Getting past the cheese counter to go up to the cafe takes some manoeuvring. If like me any cheese is enticing, here you will be mesmerised both by what is on offer and the hugely passionate cheesemongers who will suck you into the stories and descriptions of each cheese in such detail that it surprises me they don’t know the name of the cow, goat or sheep. They represent and maintain all that Andy and Kathy Swinscoe, owners of the Courtyard, want which is “to sell only the best cheese available from the British Isles and the continent of Europe; and champion and support the few remaining independent farmhouse cheesemakers”.
When we do make it up the stairs, the cafe, though small is airy and light with a small bar. There is a long table groaning under the weight of cheeses of the day plus cakes, all but one of them made right here in the kitchen and there’s also a cheese maturing room worth a peep.

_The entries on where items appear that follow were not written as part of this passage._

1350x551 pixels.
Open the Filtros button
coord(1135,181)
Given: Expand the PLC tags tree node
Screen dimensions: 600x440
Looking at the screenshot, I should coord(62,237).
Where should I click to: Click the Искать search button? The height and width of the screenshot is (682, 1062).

The menu is small and, surprise, surprise, cheese-led but not exclusively so. Meat comes as a charcuterie platter (£7.50) with Macelleria Falorni’s prosciutto, fennel salami and salami piccante, and a spicy spreadable Yorkshire Chorizo salami. A Falconer’s lunch platter (£7.95) features a wedge of Drake & Macefield’s pork pie, Dale End Cheddar and Mrs Kirkham’s Lancashire cheese plus apple, celery and piccalilli.

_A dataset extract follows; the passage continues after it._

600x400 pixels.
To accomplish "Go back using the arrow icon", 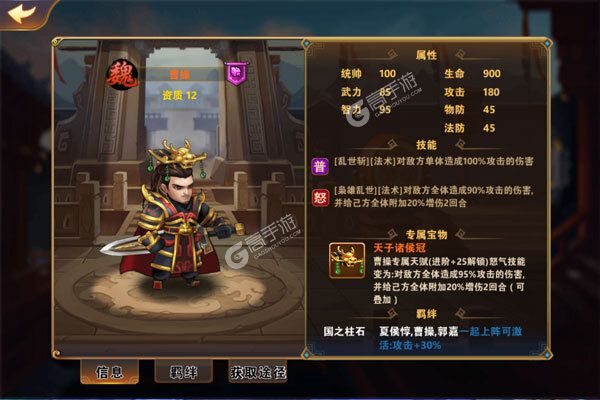I will coord(21,14).
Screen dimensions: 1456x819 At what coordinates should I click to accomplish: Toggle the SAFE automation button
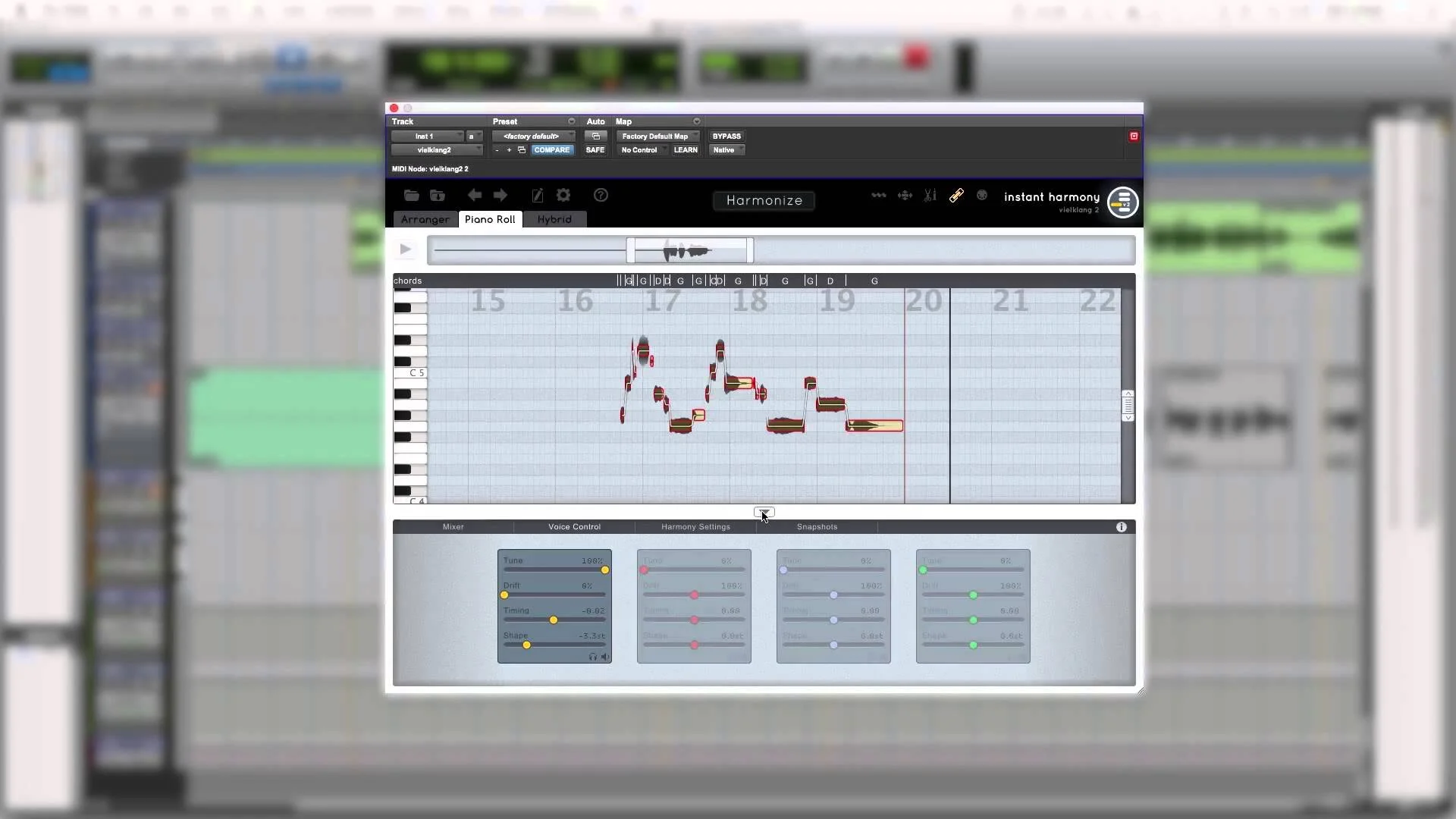click(595, 150)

Memories of cosy mountain huts and a ravenous appetite from several hours skiing has us heading to the melted cheese section of the menu. We have thoughts of ordering the raclette – this one is English melted raw-milk Ogleshield cheese scraped from the whole block and served with sweet cucumber pickle, pearl onions and new potatoes (£7.95). After much deliberation, we opt instead for a Yorkshire Fondue (£7.50) – who ever knew there was such a thing? This one is a small square hot pot of bubbling Yorkshire-style alpine cheese, a description that had me giggling with visions of Julie Andrews at the top of Ingleborough singing; the husband tuts in dismay and puts his order in. He’s is thrilled with the fondue, happily dunking chunks of bread into the cheese and spearing pearl onions and pickles with abandon.

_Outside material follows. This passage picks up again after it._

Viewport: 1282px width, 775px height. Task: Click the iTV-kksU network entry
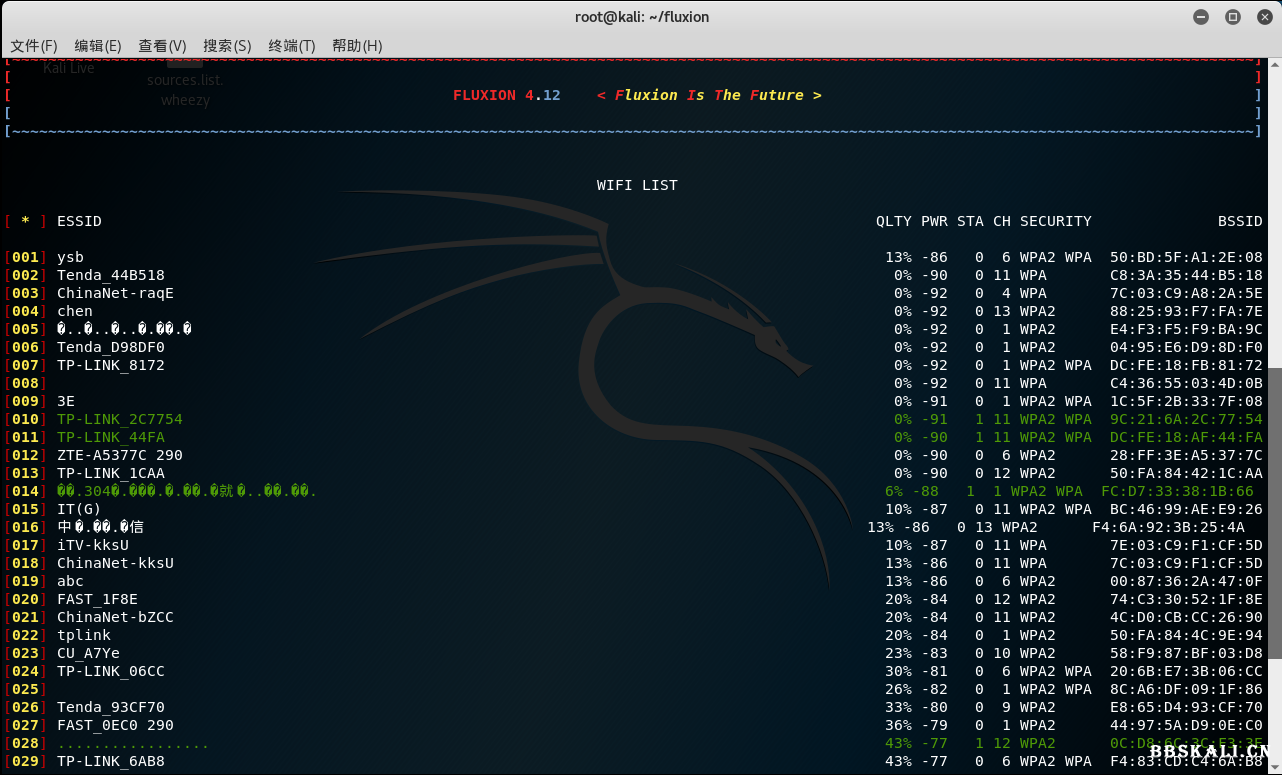(93, 545)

For me, it is the Courtyard’s Ham and Cheese, with visions of a slim, tasty toasted sandwich. There is nothing slim about this with two chunky slices of bread, oozing sweet, melted cheese and a generous helping of Falorni’s prosciutto and a generous covering of béchamel sauce. A 10-mile walk and I could have easily seen this off, but as it is I manage about three-quarters and enjoy every bite. Someone still has room left for a rather lovely slice of lemon meringue cake, but it is not me.
The Courtyard was a memorable lunch, not least because it was adventurous and showcases so well why cheese deserves more than a couple of slices of Mother’s Pride and a dollop of Branston. The lunch also demonstrates perfectly what Andy and Kathy are doing in bringing together some of the most excellent cheeses out there, maturing them on site and championing small cheese-making farmers. Periodically there are dinners here too with top chefs, so keep an eye on the website.
We are so lucky to have this here in Yorkshire.
The Courtyard Dairy, Crows Nest Barn, Austwick, Nr. Settle, LA2 8AS Tel: 01729 823 291 Open Monday to Saturday, 9.30am to 5.30pm, Sunday, 10.30am to 4.30pm.